§ What is expected:
Recast every line of the data below as a Markdown table with the columns Row and Line, numbering the rows and leaving out blank lines.

§ Data to process:

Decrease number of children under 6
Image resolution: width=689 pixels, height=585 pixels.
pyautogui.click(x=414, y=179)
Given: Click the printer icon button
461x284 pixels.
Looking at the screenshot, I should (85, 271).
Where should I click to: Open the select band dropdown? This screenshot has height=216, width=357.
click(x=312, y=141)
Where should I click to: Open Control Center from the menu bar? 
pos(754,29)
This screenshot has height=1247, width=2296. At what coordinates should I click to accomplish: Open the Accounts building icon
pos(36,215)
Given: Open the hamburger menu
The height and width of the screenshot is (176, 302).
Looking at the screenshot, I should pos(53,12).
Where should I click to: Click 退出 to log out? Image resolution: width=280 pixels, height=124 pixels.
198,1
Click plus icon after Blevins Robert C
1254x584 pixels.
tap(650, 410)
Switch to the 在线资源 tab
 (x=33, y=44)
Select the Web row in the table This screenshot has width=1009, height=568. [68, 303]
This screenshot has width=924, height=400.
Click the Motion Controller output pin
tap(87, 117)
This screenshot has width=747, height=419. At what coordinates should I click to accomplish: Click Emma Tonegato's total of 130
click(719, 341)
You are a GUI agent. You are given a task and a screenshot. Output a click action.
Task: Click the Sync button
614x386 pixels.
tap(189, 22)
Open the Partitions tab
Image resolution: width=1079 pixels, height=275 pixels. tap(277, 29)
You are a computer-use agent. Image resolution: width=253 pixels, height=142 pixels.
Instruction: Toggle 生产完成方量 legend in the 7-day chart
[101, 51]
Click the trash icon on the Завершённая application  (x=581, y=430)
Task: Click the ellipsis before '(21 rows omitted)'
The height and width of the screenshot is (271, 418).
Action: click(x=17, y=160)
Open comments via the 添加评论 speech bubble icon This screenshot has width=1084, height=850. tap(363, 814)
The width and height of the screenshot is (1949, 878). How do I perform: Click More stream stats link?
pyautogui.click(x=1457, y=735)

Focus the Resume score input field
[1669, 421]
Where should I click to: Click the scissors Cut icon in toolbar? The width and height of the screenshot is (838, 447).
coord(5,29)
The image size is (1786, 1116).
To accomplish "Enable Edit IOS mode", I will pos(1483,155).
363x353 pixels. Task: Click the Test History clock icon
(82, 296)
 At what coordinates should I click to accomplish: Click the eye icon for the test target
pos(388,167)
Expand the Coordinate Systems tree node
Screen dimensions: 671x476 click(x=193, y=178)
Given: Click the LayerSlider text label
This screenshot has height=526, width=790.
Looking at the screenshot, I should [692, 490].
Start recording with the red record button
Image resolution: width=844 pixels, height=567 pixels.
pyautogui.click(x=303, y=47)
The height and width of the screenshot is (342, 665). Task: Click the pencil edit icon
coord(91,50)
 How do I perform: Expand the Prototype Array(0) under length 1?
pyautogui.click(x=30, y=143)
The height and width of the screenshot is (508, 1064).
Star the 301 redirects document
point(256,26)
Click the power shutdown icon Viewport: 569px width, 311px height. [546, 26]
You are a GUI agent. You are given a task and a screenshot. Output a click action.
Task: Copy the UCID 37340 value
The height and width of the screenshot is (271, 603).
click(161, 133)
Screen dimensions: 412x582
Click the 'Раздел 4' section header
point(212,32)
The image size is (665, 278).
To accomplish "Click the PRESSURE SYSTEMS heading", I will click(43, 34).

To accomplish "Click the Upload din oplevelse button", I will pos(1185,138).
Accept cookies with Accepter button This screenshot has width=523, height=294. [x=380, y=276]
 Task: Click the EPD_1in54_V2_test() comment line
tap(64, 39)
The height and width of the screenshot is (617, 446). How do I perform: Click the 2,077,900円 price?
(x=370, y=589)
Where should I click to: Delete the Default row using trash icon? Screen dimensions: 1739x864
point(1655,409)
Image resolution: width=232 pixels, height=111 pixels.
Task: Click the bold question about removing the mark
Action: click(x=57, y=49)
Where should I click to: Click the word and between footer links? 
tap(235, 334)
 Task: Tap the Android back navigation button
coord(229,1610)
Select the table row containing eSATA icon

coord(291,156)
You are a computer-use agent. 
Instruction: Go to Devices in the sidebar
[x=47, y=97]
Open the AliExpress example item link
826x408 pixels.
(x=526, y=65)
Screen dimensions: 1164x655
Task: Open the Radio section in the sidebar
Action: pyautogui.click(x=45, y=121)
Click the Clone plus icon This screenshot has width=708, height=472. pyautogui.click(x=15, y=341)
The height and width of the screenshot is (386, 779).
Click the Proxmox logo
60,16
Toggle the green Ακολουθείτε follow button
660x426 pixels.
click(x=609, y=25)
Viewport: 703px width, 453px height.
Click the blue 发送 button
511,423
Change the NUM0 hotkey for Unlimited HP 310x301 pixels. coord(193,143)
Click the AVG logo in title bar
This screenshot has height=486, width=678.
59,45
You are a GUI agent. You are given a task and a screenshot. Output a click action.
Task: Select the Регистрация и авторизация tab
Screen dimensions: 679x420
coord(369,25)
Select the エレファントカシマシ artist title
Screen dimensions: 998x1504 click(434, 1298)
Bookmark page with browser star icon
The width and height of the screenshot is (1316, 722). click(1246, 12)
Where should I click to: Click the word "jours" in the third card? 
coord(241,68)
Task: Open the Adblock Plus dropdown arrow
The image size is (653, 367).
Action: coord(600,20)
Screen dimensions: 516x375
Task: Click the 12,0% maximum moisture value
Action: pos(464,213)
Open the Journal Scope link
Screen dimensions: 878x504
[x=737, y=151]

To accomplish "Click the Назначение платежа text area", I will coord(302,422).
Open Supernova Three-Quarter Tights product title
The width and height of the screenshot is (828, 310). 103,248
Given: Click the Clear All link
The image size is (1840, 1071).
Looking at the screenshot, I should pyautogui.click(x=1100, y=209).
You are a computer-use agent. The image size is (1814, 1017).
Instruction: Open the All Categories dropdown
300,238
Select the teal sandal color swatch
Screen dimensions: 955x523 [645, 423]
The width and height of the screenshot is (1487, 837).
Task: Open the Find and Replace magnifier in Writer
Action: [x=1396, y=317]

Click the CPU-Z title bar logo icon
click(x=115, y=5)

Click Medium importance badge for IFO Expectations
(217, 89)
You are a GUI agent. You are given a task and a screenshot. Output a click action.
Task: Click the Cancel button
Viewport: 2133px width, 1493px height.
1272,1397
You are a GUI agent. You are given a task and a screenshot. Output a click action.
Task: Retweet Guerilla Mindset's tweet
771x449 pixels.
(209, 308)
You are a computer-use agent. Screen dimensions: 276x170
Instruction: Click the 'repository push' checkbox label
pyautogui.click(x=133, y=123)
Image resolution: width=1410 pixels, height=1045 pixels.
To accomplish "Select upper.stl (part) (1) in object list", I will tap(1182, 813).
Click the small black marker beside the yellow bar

§ Reply:
| Row | Line |
|---|---|
| 1 | Decrease number of children under 6 |
| 2 | Image resolution: width=689 pixels, height=585 pixels. |
| 3 | pyautogui.click(x=414, y=179) |
| 4 | Given: Click the printer icon button |
| 5 | 461x284 pixels. |
| 6 | Looking at the screenshot, I should (85, 271). |
| 7 | Where should I click to: Open the select band dropdown? This screenshot has height=216, width=357. |
| 8 | click(x=312, y=141) |
| 9 | Where should I click to: Open Control Center from the menu bar?  |
| 10 | pos(754,29) |
| 11 | This screenshot has height=1247, width=2296. At what coordinates should I click to accomplish: Open the Accounts building icon |
| 12 | pos(36,215) |
| 13 | Given: Open the hamburger menu |
| 14 | The height and width of the screenshot is (176, 302). |
| 15 | Looking at the screenshot, I should pos(53,12). |
| 16 | Where should I click to: Click 退出 to log out? Image resolution: width=280 pixels, height=124 pixels. |
| 17 | 198,1 |
| 18 | Click plus icon after Blevins Robert C |
| 19 | 1254x584 pixels. |
| 20 | tap(650, 410) |
| 21 | Switch to the 在线资源 tab |
| 22 |  (x=33, y=44) |
| 23 | Select the Web row in the table This screenshot has width=1009, height=568. [68, 303] |
| 24 | This screenshot has width=924, height=400. |
| 25 | Click the Motion Controller output pin |
| 26 | tap(87, 117) |
| 27 | This screenshot has width=747, height=419. At what coordinates should I click to accomplish: Click Emma Tonegato's total of 130 |
| 28 | click(719, 341) |
| 29 | You are a GUI agent. You are given a task and a screenshot. Output a click action. |
| 30 | Task: Click the Sync button |
| 31 | 614x386 pixels. |
| 32 | tap(189, 22) |
| 33 | Open the Partitions tab |
| 34 | Image resolution: width=1079 pixels, height=275 pixels. tap(277, 29) |
| 35 | You are a computer-use agent. Image resolution: width=253 pixels, height=142 pixels. |
| 36 | Instruction: Toggle 生产完成方量 legend in the 7-day chart |
| 37 | [101, 51] |
| 38 | Click the trash icon on the Завершённая application  (x=581, y=430) |
| 39 | Task: Click the ellipsis before '(21 rows omitted)' |
| 40 | The height and width of the screenshot is (271, 418). |
| 41 | Action: click(x=17, y=160) |
| 42 | Open comments via the 添加评论 speech bubble icon This screenshot has width=1084, height=850. tap(363, 814) |
| 43 | The width and height of the screenshot is (1949, 878). How do I perform: Click More stream stats link? |
| 44 | pyautogui.click(x=1457, y=735) |
| 45 | Focus the Resume score input field |
| 46 | [1669, 421] |
| 47 | Where should I click to: Click the scissors Cut icon in toolbar? The width and height of the screenshot is (838, 447). |
| 48 | coord(5,29) |
| 49 | The image size is (1786, 1116). |
| 50 | To accomplish "Enable Edit IOS mode", I will pos(1483,155). |
| 51 | 363x353 pixels. Task: Click the Test History clock icon |
| 52 | (82, 296) |
| 53 |  At what coordinates should I click to accomplish: Click the eye icon for the test target |
| 54 | pos(388,167) |
| 55 | Expand the Coordinate Systems tree node |
| 56 | Screen dimensions: 671x476 click(x=193, y=178) |
| 57 | Given: Click the LayerSlider text label |
| 58 | This screenshot has height=526, width=790. |
| 59 | Looking at the screenshot, I should [692, 490]. |
| 60 | Start recording with the red record button |
| 61 | Image resolution: width=844 pixels, height=567 pixels. |
| 62 | pyautogui.click(x=303, y=47) |
| 63 | The height and width of the screenshot is (342, 665). Task: Click the pencil edit icon |
| 64 | coord(91,50) |
| 65 |  How do I perform: Expand the Prototype Array(0) under length 1? |
| 66 | pyautogui.click(x=30, y=143) |
| 67 | The height and width of the screenshot is (508, 1064). |
| 68 | Star the 301 redirects document |
| 69 | point(256,26) |
| 70 | Click the power shutdown icon Viewport: 569px width, 311px height. [546, 26] |
| 71 | You are a GUI agent. You are given a task and a screenshot. Output a click action. |
| 72 | Task: Copy the UCID 37340 value |
| 73 | The height and width of the screenshot is (271, 603). |
| 74 | click(161, 133) |
| 75 | Screen dimensions: 412x582 |
| 76 | Click the 'Раздел 4' section header |
| 77 | point(212,32) |
| 78 | The image size is (665, 278). |
| 79 | To accomplish "Click the PRESSURE SYSTEMS heading", I will click(43, 34). |
| 80 | To accomplish "Click the Upload din oplevelse button", I will pos(1185,138). |
| 81 | Accept cookies with Accepter button This screenshot has width=523, height=294. [x=380, y=276] |
| 82 |  Task: Click the EPD_1in54_V2_test() comment line |
| 83 | tap(64, 39) |
| 84 | The height and width of the screenshot is (617, 446). How do I perform: Click the 2,077,900円 price? |
| 85 | (x=370, y=589) |
| 86 | Where should I click to: Delete the Default row using trash icon? Screen dimensions: 1739x864 |
| 87 | point(1655,409) |
| 88 | Image resolution: width=232 pixels, height=111 pixels. |
| 89 | Task: Click the bold question about removing the mark |
| 90 | Action: click(x=57, y=49) |
| 91 | Where should I click to: Click the word and between footer links?  |
| 92 | tap(235, 334) |
| 93 |  Task: Tap the Android back navigation button |
| 94 | coord(229,1610) |
| 95 | Select the table row containing eSATA icon |
| 96 | coord(291,156) |
| 97 | You are a computer-use agent.  |
| 98 | Instruction: Go to Devices in the sidebar |
| 99 | [x=47, y=97] |
| 100 | Open the AliExpress example item link |
| 101 | 826x408 pixels. |
| 102 | (x=526, y=65) |
| 103 | Screen dimensions: 1164x655 |
| 104 | Task: Open the Radio section in the sidebar |
| 105 | Action: pyautogui.click(x=45, y=121) |
| 106 | Click the Clone plus icon This screenshot has width=708, height=472. pyautogui.click(x=15, y=341) |
| 107 | The height and width of the screenshot is (386, 779). |
| 108 | Click the Proxmox logo |
| 109 | 60,16 |
| 110 | Toggle the green Ακολουθείτε follow button |
| 111 | 660x426 pixels. |
| 112 | click(x=609, y=25) |
| 113 | Viewport: 703px width, 453px height. |
| 114 | Click the blue 发送 button |
| 115 | 511,423 |
| 116 | Change the NUM0 hotkey for Unlimited HP 310x301 pixels. coord(193,143) |
| 117 | Click the AVG logo in title bar |
| 118 | This screenshot has height=486, width=678. |
| 119 | 59,45 |
| 120 | You are a GUI agent. You are given a task and a screenshot. Output a click action. |
| 121 | Task: Select the Регистрация и авторизация tab |
| 122 | Screen dimensions: 679x420 |
| 123 | coord(369,25) |
| 124 | Select the エレファントカシマシ artist title |
| 125 | Screen dimensions: 998x1504 click(434, 1298) |
| 126 | Bookmark page with browser star icon |
| 127 | The width and height of the screenshot is (1316, 722). click(1246, 12) |
| 128 | Where should I click to: Click the word "jours" in the third card?  |
| 129 | coord(241,68) |
| 130 | Task: Open the Adblock Plus dropdown arrow |
| 131 | The image size is (653, 367). |
| 132 | Action: coord(600,20) |
| 133 | Screen dimensions: 516x375 |
| 134 | Task: Click the 12,0% maximum moisture value |
| 135 | Action: pos(464,213) |
| 136 | Open the Journal Scope link |
| 137 | Screen dimensions: 878x504 |
| 138 | [x=737, y=151] |
| 139 | To accomplish "Click the Назначение платежа text area", I will coord(302,422). |
| 140 | Open Supernova Three-Quarter Tights product title |
| 141 | The width and height of the screenshot is (828, 310). 103,248 |
| 142 | Given: Click the Clear All link |
| 143 | The image size is (1840, 1071). |
| 144 | Looking at the screenshot, I should pyautogui.click(x=1100, y=209). |
| 145 | You are a computer-use agent. The image size is (1814, 1017). |
| 146 | Instruction: Open the All Categories dropdown |
| 147 | 300,238 |
| 148 | Select the teal sandal color swatch |
| 149 | Screen dimensions: 955x523 [645, 423] |
| 150 | The width and height of the screenshot is (1487, 837). |
| 151 | Task: Open the Find and Replace magnifier in Writer |
| 152 | Action: [x=1396, y=317] |
| 153 | Click the CPU-Z title bar logo icon |
| 154 | click(x=115, y=5) |
| 155 | Click Medium importance badge for IFO Expectations |
| 156 | (217, 89) |
| 157 | You are a GUI agent. You are given a task and a screenshot. Output a click action. |
| 158 | Task: Click the Cancel button |
| 159 | Viewport: 2133px width, 1493px height. |
| 160 | 1272,1397 |
| 161 | You are a GUI agent. You are given a task and a screenshot. Output a click action. |
| 162 | Task: Retweet Guerilla Mindset's tweet |
| 163 | 771x449 pixels. |
| 164 | (209, 308) |
| 165 | You are a computer-use agent. Screen dimensions: 276x170 |
| 166 | Instruction: Click the 'repository push' checkbox label |
| 167 | pyautogui.click(x=133, y=123) |
| 168 | Image resolution: width=1410 pixels, height=1045 pixels. |
| 169 | To accomplish "Select upper.stl (part) (1) in object list", I will tap(1182, 813). |
| 170 | Click the small black marker beside the yellow bar |